▶ Exercise prompt: Scan the entries line by line and return those with "field".

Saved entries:
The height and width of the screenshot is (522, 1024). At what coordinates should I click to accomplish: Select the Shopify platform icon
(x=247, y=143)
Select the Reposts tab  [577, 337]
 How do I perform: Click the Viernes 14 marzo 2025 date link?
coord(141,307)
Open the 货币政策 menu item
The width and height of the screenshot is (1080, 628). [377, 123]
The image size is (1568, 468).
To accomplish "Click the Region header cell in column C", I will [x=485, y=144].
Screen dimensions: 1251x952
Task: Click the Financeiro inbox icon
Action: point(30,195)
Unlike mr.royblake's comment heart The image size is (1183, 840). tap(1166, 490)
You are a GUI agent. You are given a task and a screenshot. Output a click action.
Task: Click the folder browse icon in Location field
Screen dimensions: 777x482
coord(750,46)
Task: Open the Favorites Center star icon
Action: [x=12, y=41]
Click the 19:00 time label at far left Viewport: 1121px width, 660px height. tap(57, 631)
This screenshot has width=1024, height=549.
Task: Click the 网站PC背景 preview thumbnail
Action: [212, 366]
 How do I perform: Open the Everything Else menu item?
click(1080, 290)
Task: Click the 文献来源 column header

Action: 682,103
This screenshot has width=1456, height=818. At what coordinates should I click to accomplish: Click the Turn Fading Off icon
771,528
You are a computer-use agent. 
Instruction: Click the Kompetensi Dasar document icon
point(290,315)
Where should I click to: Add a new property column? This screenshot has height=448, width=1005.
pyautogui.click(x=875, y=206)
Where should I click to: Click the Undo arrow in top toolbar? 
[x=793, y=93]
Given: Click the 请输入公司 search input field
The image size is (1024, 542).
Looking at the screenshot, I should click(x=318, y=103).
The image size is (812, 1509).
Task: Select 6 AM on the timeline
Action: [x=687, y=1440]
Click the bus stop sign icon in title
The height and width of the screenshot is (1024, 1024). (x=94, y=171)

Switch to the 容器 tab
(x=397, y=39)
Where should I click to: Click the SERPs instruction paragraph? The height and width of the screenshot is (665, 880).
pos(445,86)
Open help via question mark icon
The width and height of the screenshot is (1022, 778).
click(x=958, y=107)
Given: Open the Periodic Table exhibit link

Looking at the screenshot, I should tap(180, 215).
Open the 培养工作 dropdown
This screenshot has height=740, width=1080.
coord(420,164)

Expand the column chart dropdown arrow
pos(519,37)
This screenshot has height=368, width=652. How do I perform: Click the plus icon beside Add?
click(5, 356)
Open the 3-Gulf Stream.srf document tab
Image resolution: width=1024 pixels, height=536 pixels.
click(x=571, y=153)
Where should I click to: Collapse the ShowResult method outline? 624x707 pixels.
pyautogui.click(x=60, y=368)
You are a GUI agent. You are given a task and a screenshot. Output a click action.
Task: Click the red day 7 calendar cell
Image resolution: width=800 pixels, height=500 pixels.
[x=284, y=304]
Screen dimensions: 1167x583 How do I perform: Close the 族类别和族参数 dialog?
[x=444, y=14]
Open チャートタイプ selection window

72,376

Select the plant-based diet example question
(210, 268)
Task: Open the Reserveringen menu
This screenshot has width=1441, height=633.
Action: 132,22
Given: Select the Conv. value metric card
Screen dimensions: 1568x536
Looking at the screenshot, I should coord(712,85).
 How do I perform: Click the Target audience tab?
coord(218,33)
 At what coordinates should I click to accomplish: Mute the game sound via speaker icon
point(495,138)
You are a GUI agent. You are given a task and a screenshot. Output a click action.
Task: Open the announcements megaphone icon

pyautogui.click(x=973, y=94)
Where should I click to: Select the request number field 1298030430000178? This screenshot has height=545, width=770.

▶ Solution below:
Task: Click the folder browse icon in Location field
Given: Click the 请输入公司 search input field
Where should I click to: Select the request number field 1298030430000178? This screenshot has height=545, width=770.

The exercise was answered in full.